Table 5. The association of anal HPV infection with HIV-1 seropositivity by oncogenic type and multiplicity of HPV types.
| Anal infection of 37 HPV types | Prevalence of HIV-1 seropositivity n/N (%) | OR (95% CI) | Adjusted OR* (95% CI) |
|---|---|---|---|
| By oncogenic type | |||
| Negative for any type | 18/285(6.32) | Ref. | Ref. |
| Only Positive for low-risk type | 13/118(11.02) | 2.18 (1.30–3.66) | 2.43 (1.42–4.16) |
| Only Positive for high-risk type | 40/291(13.75) | 2.81 (1.39–5.65) | 2.91 (1.40–6.02) |
| Positive for both | 30/124(24.19) | 4.86 (2.64–8.96) | 5.69 (3.00–10.81) |
| By multiplicity of HPV types | |||
| 0 | 18/285(6.32) | Ref. | Ref. |
| 1 | 36/314(11.46) | 2.38 (1.01–5.59) | 2.64 (1.09–6.38) |
| 2 | 18/120(15.00) | 3.99 (1.84–8.63) | 4.18 (1.88–9.31) |
| 3 | 13/57(22.81) | 5.43 (2.75–10.75) | 5.59 (2.91–11.92) |
| ≥4 | 19/46(41.30) | 9.85 (4.66–20.84) | 11.46 (5.25–25.00) |
| p for trend | <0.01 | <0.01 | |
Abbreviation: CI, confidence intervals; OR, odds ratio.
*Adjusted for age, ethnicity, education, age at the first homosexual act, frequency of homosexual behaviors in the past 6 months and ever found sexual partners in gay venues.
Discussion
The present study demonstrated a high prevalence of anal HPV infection among MSM from three cities of China. The prevalence of anal HPV infection was much common among HIV-infected MSM (82.69%) than HIV negatives (62.81%). HPV18 and 16 were most frequently identified high-risk types and HPV06 and 11 were most frequently identified low-risk types, respectively. The prevalence of HPV genotypes was found might to be varied between the study sites. Additionally, the prevalence of anal HPV infection was found to be related to the status of HIV infection, which is consistent with our findings and the evidence from other regions7,8,15,16,17. The definition of High-risk HPV types was mainly according to the manufacturer’s instructions. Meanwhile, we defined the debatable High-risk HPV types by the previous studies18,19.
Although the prevalence of anal HPV infection among HIV-positive MSM from mainland China was 82.69%, it was slightly lower than those previous studies reported from HIV-positive MSM in the Canada (97.90%)20, and was significant higher than a Dutch gay-cohort study reported 65.00%21. Moreover, our result of the anal HPV infection prevalence among HIV-positive MSM was similar as a study from Thailand (85%)17. This discrepancy might be partly due to mode of life, variation in viral clearance and infection incubation time. For HIV-negative MSM, previous studies from the United States and Latin America showed the overall anal HPV prevalence was ranging from 42% to 66%2,3,22,23, which were comparable with our 62.81% anal HPV prevalence.

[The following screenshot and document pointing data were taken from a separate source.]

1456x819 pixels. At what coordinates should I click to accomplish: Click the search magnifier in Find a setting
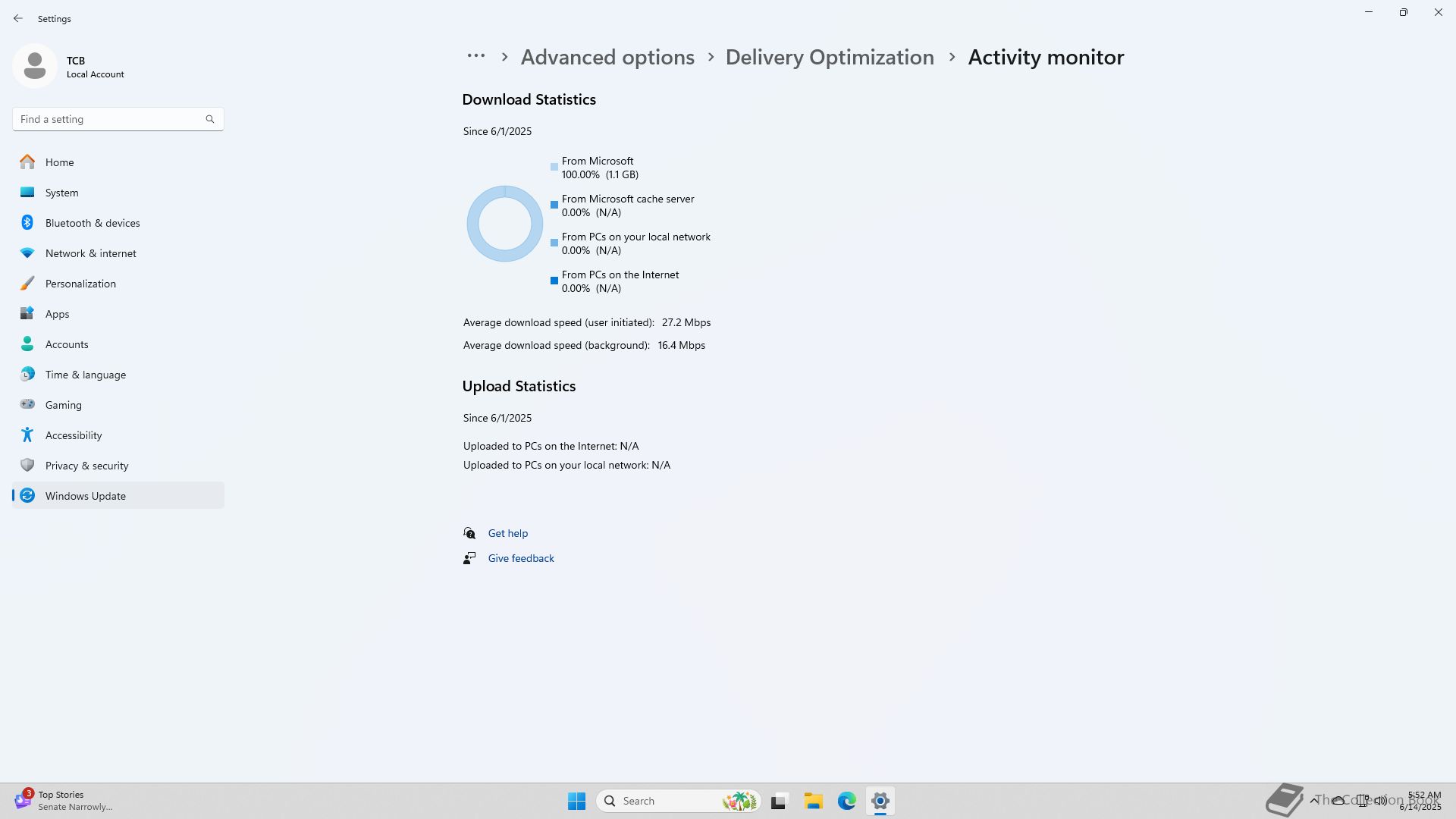pos(210,119)
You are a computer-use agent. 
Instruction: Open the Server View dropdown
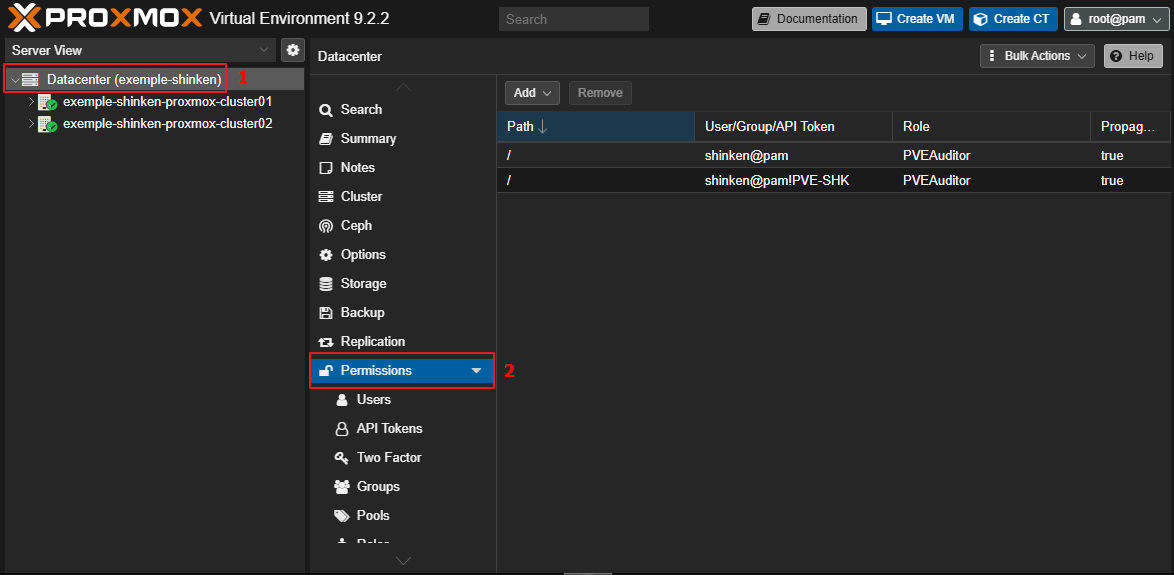click(141, 50)
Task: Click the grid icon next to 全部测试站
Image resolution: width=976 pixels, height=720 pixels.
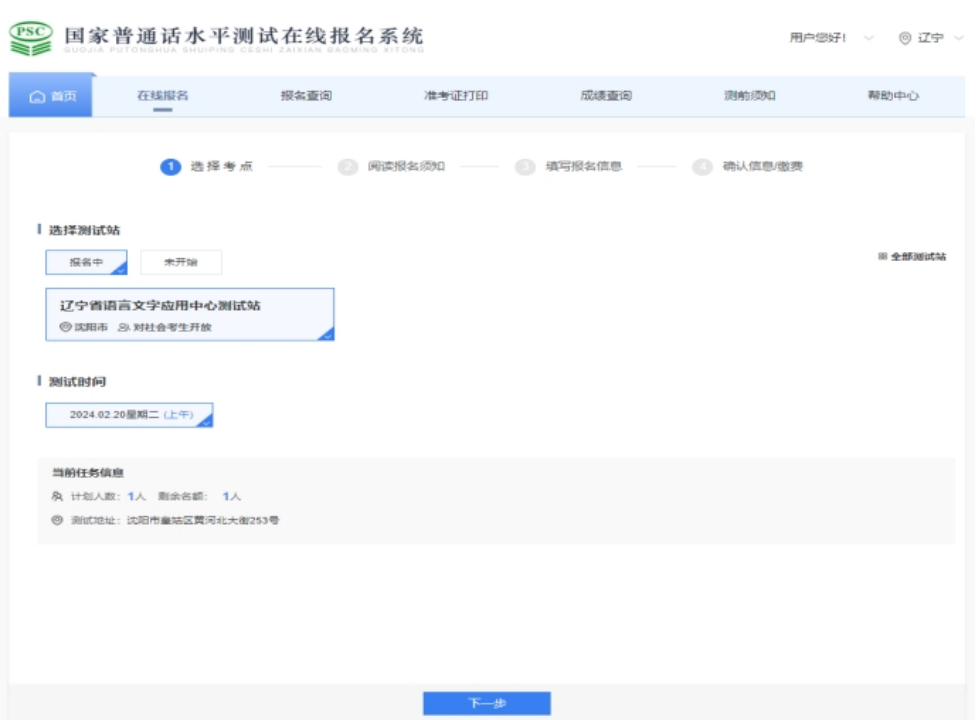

HPV06 (15.45%), HPV18 (13.50%), HPV16 (11.44%) and HPV11 (10.71%) were found to be the most frequently identified types among study population. But a different type distribution was observed by HIV status, the prevalence of several HPV types was significantly higher among HIV positives than among negatives. It is considered that immunosuppression from HIV infection not only increases risk of acquisition of new HPV infections, but also HPV infection persistence and reactivation of latent infections. The HPV types of 18 and 16 were the most common high-risk HPV types identified in both HIV-positive and HIV-negative MSM in our study. These data were consistent with our previous studies7. However, as compared to the study from Thailand17, the HPV types of 16 was the most common high-risk HPV types in both HIV-positive and HIV-negative MSM and the HPV18 was less common than HPV06. Our results suggest that the most frequently distributed HPV types among Chinese MSM could be covered by the current commercial HPV vaccines, which provides flexibility for HPV vaccination among this high risk population to prevent HPV infection and related diseases. Different from prior study24, in our analysis, former smokers or current smoking was not associated with a statistically significantly elevated risk of any HPV infection. Possibly due to the immunomodulatory properties only could be observed among individuals who are actively and seriously exposed to cigarette smoke.
In association analysis, we found the risk of anal HPV infection was not related to condom use during insertive anal sex in the past 6 months. There are mixed data on whether condoms decrease the incidence of HPV infection. To some extent, this might also influenced by the reason that we did not distinguish condom use during insertive anal sex or receptive anal sex. Several other studies did not find a relation between them either, perhaps because not all the condoms could effectively cover all the exposed skin susceptible to infection25,26.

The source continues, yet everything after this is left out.